## Task to complete
Convert every line of the entries below into a numbered list, leaving out the blank lines.

## Data supplied
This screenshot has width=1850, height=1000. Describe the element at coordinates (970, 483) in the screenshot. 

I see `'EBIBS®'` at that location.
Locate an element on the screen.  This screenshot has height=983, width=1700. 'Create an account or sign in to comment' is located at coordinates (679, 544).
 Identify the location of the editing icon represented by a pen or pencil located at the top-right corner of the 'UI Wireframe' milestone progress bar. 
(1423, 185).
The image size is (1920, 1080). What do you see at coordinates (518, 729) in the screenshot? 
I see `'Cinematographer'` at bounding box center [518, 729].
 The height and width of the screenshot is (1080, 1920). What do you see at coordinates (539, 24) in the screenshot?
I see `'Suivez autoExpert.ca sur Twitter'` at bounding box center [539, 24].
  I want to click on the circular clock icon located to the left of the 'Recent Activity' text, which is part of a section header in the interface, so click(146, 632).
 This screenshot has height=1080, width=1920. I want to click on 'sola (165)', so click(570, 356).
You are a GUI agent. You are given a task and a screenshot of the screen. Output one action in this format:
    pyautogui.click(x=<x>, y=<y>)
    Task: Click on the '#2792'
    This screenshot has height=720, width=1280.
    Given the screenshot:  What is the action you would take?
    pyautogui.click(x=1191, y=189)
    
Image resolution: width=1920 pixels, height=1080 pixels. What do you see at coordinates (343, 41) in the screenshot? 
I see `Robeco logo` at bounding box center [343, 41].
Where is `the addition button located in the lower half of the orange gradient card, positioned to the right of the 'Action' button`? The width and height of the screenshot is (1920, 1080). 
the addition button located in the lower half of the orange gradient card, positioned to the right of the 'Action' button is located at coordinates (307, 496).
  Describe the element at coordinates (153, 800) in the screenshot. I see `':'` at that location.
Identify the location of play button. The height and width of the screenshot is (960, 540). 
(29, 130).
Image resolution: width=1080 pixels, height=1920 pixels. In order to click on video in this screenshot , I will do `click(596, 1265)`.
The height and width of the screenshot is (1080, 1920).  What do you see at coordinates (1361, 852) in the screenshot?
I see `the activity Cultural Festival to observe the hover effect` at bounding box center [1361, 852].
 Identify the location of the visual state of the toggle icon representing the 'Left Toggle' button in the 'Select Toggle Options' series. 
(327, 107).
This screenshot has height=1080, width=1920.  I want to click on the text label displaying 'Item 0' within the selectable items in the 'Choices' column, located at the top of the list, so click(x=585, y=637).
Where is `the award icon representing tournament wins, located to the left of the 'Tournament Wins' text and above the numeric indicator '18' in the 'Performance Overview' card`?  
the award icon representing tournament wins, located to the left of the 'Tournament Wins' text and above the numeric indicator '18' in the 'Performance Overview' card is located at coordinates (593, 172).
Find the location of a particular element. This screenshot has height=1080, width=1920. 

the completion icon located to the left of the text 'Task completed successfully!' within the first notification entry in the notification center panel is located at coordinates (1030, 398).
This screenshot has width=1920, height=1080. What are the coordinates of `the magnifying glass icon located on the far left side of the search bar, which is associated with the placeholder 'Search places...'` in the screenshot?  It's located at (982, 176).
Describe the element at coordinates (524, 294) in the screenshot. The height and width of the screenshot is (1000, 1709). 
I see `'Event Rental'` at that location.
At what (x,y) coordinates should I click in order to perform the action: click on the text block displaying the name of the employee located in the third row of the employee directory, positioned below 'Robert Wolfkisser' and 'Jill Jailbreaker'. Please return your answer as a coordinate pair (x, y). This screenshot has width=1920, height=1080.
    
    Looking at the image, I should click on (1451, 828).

## The completed task
1. This screenshot has width=1850, height=1000. Describe the element at coordinates (970, 483) in the screenshot. 
2. I see `'EBIBS®'` at that location.
3. Locate an element on the screen.  This screenshot has height=983, width=1700. 'Create an account or sign in to comment' is located at coordinates (679, 544).
4.  Identify the location of the editing icon represented by a pen or pencil located at the top-right corner of the 'UI Wireframe' milestone progress bar. 
5. (1423, 185).
6. The image size is (1920, 1080). What do you see at coordinates (518, 729) in the screenshot? 
7. I see `'Cinematographer'` at bounding box center [518, 729].
8.  The height and width of the screenshot is (1080, 1920). What do you see at coordinates (539, 24) in the screenshot?
9. I see `'Suivez autoExpert.ca sur Twitter'` at bounding box center [539, 24].
10.   I want to click on the circular clock icon located to the left of the 'Recent Activity' text, which is part of a section header in the interface, so click(146, 632).
11.  This screenshot has height=1080, width=1920. I want to click on 'sola (165)', so click(570, 356).
12. You are a GUI agent. You are given a task and a screenshot of the screen. Output one action in this format:
13.     pyautogui.click(x=<x>, y=<y>)
14.     Task: Click on the '#2792'
15.     This screenshot has height=720, width=1280.
16.     Given the screenshot:  What is the action you would take?
17.     pyautogui.click(x=1191, y=189)
18. Image resolution: width=1920 pixels, height=1080 pixels. What do you see at coordinates (343, 41) in the screenshot? 
19. I see `Robeco logo` at bounding box center [343, 41].
20. Where is `the addition button located in the lower half of the orange gradient card, positioned to the right of the 'Action' button`? The width and height of the screenshot is (1920, 1080). 
21. the addition button located in the lower half of the orange gradient card, positioned to the right of the 'Action' button is located at coordinates (307, 496).
22.   Describe the element at coordinates (153, 800) in the screenshot. I see `':'` at that location.
23. Identify the location of play button. The height and width of the screenshot is (960, 540). 
24. (29, 130).
25. Image resolution: width=1080 pixels, height=1920 pixels. In order to click on video in this screenshot , I will do `click(596, 1265)`.
26. The height and width of the screenshot is (1080, 1920).  What do you see at coordinates (1361, 852) in the screenshot?
27. I see `the activity Cultural Festival to observe the hover effect` at bounding box center [1361, 852].
28.  Identify the location of the visual state of the toggle icon representing the 'Left Toggle' button in the 'Select Toggle Options' series. 
29. (327, 107).
30. This screenshot has height=1080, width=1920.  I want to click on the text label displaying 'Item 0' within the selectable items in the 'Choices' column, located at the top of the list, so click(x=585, y=637).
31. Where is `the award icon representing tournament wins, located to the left of the 'Tournament Wins' text and above the numeric indicator '18' in the 'Performance Overview' card`?  
32. the award icon representing tournament wins, located to the left of the 'Tournament Wins' text and above the numeric indicator '18' in the 'Performance Overview' card is located at coordinates (593, 172).
33. Find the location of a particular element. This screenshot has height=1080, width=1920. 
34. the completion icon located to the left of the text 'Task completed successfully!' within the first notification entry in the notification center panel is located at coordinates (1030, 398).
35. This screenshot has width=1920, height=1080. What are the coordinates of `the magnifying glass icon located on the far left side of the search bar, which is associated with the placeholder 'Search places...'` in the screenshot?  It's located at (982, 176).
36. Describe the element at coordinates (524, 294) in the screenshot. The height and width of the screenshot is (1000, 1709). 
37. I see `'Event Rental'` at that location.
38. At what (x,y) coordinates should I click in order to perform the action: click on the text block displaying the name of the employee located in the third row of the employee directory, positioned below 'Robert Wolfkisser' and 'Jill Jailbreaker'. Please return your answer as a coordinate pair (x, y). This screenshot has width=1920, height=1080.
39.     Looking at the image, I should click on (1451, 828).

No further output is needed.